- Task instructions: Give back all of the data unchanged. Keep every word as it is.

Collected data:
-=-=-=-=-

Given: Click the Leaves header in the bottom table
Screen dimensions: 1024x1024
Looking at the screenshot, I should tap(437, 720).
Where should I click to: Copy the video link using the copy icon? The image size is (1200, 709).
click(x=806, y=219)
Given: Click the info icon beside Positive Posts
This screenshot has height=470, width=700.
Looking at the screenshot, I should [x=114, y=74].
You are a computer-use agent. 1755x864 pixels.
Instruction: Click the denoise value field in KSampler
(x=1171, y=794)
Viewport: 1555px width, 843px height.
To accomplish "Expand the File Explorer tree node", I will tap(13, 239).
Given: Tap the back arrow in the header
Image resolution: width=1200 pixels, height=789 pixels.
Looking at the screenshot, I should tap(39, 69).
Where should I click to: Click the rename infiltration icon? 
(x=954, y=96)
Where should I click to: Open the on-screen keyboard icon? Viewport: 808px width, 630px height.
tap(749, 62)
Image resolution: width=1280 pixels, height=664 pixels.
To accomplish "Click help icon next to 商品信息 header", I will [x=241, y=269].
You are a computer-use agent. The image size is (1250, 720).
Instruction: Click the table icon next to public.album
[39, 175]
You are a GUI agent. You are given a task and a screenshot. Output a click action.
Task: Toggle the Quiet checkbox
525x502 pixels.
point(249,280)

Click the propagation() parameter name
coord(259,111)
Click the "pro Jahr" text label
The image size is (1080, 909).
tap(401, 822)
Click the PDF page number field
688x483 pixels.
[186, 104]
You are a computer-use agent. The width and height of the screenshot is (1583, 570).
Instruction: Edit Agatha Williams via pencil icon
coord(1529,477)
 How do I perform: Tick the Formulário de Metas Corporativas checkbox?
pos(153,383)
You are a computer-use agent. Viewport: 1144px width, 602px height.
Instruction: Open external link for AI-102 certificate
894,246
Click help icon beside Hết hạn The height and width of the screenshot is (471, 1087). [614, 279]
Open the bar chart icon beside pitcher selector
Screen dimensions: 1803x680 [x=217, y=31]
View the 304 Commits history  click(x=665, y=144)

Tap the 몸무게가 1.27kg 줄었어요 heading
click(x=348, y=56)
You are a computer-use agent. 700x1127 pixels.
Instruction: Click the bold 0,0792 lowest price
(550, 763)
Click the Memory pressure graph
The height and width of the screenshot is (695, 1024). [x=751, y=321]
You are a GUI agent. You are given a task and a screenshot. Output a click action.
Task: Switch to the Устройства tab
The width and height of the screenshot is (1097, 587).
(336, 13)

-=-=-=-=-

- Solution to this problem:
Given: Click the Leaves header in the bottom table
Screen dimensions: 1024x1024
Looking at the screenshot, I should tap(437, 720).
Where should I click to: Copy the video link using the copy icon? The image size is (1200, 709).
click(x=806, y=219)
Given: Click the info icon beside Positive Posts
This screenshot has height=470, width=700.
Looking at the screenshot, I should [x=114, y=74].
You are a computer-use agent. 1755x864 pixels.
Instruction: Click the denoise value field in KSampler
(x=1171, y=794)
Viewport: 1555px width, 843px height.
To accomplish "Expand the File Explorer tree node", I will tap(13, 239).
Given: Tap the back arrow in the header
Image resolution: width=1200 pixels, height=789 pixels.
Looking at the screenshot, I should tap(39, 69).
Where should I click to: Click the rename infiltration icon? 
(x=954, y=96)
Where should I click to: Open the on-screen keyboard icon? Viewport: 808px width, 630px height.
tap(749, 62)
Image resolution: width=1280 pixels, height=664 pixels.
To accomplish "Click help icon next to 商品信息 header", I will [x=241, y=269].
You are a computer-use agent. The image size is (1250, 720).
Instruction: Click the table icon next to public.album
[39, 175]
You are a GUI agent. You are given a task and a screenshot. Output a click action.
Task: Toggle the Quiet checkbox
525x502 pixels.
point(249,280)

Click the propagation() parameter name
coord(259,111)
Click the "pro Jahr" text label
The image size is (1080, 909).
tap(401, 822)
Click the PDF page number field
688x483 pixels.
[186, 104]
You are a computer-use agent. The width and height of the screenshot is (1583, 570).
Instruction: Edit Agatha Williams via pencil icon
coord(1529,477)
 How do I perform: Tick the Formulário de Metas Corporativas checkbox?
pos(153,383)
You are a computer-use agent. Viewport: 1144px width, 602px height.
Instruction: Open external link for AI-102 certificate
894,246
Click help icon beside Hết hạn The height and width of the screenshot is (471, 1087). [614, 279]
Open the bar chart icon beside pitcher selector
Screen dimensions: 1803x680 [x=217, y=31]
View the 304 Commits history  click(x=665, y=144)

Tap the 몸무게가 1.27kg 줄었어요 heading
click(x=348, y=56)
You are a computer-use agent. 700x1127 pixels.
Instruction: Click the bold 0,0792 lowest price
(550, 763)
Click the Memory pressure graph
The height and width of the screenshot is (695, 1024). [x=751, y=321]
You are a GUI agent. You are given a task and a screenshot. Output a click action.
Task: Switch to the Устройства tab
The width and height of the screenshot is (1097, 587).
(336, 13)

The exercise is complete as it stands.